Paul Murray to answer eight cobalt charges

A substance found in trainer Paul Murray’s stable fridge contained cobalt at a level previously not seen by Racing NSW stewards.

Murray faces eight charges relating to high levels of cobalt found in pre-race swabs taken from Alma’s Fury before he won the Apollo Stakes in February 2013 and ran second in the Doncaster Prelude in April that year.

The stored samples were analysed after Racing NSW compliance officers found a bottle labelled Concentrated Trace Minerals during a routine race-day inspection of Murray’s stable in June, 2014.

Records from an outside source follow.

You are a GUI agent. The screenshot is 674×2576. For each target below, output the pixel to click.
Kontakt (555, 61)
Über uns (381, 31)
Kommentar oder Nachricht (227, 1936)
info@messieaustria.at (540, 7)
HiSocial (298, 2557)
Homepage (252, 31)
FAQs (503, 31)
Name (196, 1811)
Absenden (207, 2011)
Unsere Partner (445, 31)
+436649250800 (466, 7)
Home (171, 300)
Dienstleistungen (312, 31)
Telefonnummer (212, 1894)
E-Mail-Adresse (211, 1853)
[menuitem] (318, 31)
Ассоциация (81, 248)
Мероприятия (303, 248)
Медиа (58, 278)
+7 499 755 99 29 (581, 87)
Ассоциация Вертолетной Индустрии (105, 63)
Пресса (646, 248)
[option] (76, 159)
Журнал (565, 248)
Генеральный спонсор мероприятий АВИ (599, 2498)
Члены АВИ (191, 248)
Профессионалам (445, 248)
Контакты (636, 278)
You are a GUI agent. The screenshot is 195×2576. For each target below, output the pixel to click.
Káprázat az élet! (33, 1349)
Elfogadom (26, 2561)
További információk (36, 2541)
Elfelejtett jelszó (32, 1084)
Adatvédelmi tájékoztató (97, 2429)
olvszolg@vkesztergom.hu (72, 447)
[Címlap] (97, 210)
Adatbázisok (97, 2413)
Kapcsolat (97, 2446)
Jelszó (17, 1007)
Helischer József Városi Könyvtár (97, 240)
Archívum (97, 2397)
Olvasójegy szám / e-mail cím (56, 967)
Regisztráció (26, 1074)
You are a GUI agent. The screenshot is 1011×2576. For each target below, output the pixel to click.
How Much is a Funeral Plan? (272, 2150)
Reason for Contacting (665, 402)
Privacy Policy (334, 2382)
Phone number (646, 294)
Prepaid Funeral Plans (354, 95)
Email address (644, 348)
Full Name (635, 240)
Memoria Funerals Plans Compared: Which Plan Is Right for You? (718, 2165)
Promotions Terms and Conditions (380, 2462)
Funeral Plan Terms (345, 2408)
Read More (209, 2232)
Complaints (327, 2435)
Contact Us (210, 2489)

Murray denied any knowledge of that particular bottle, telling stewards on Thursday he had used another bottle with the same name given to him by stable client Peter Holz, a man he said owed the stable around $80,000.

Photographs taken on the day Racing NSW visited the stable showed the bottle sitting in front of a bag of prawns the trainer said he had put there earlier that morning.

“It wasn’t there when I put the prawns in the fridge,” Murray said.

“The other bottle was different and had a different-coloured label.

“Peter Holz got it for me and said everyone was using it so I added it to the drips.”

Racing NSW chief steward Ray Murrihy said analysis of the bottle found in the fridge showed extraordinary cobalt levels.

“It had double the concentration of any cobalt product we have ever seen,” Murrihy said.

The reading from Alma’s Fury’s blood sample was 391mcg and a urine sample returned 940mcg.

Stewards have been unable to locate Holz but have telephone records indicating multiple calls between him and disqualified harness racing trainer Shannon Wonson, the person named as supplying Darren Smith with a cobalt product.

Smith is serving a 15-year disqualification after many horses in his stable returned high cobalt levels.

Murray said Wonson had been to his stable to swim horses but he told him not to return.

“I found out he was in trouble and told him not to come back,” he said.

Although the national cobalt threshold of 200mcg/L was not in place until January last year, Racing NSW successfully prosecuted Smith on the basis cobalt comes within the rules prohibiting substances which affect the blood system.

Murray did not enter a plea to the charges and stewards will examine data on his phone before the inquiry resumes in February.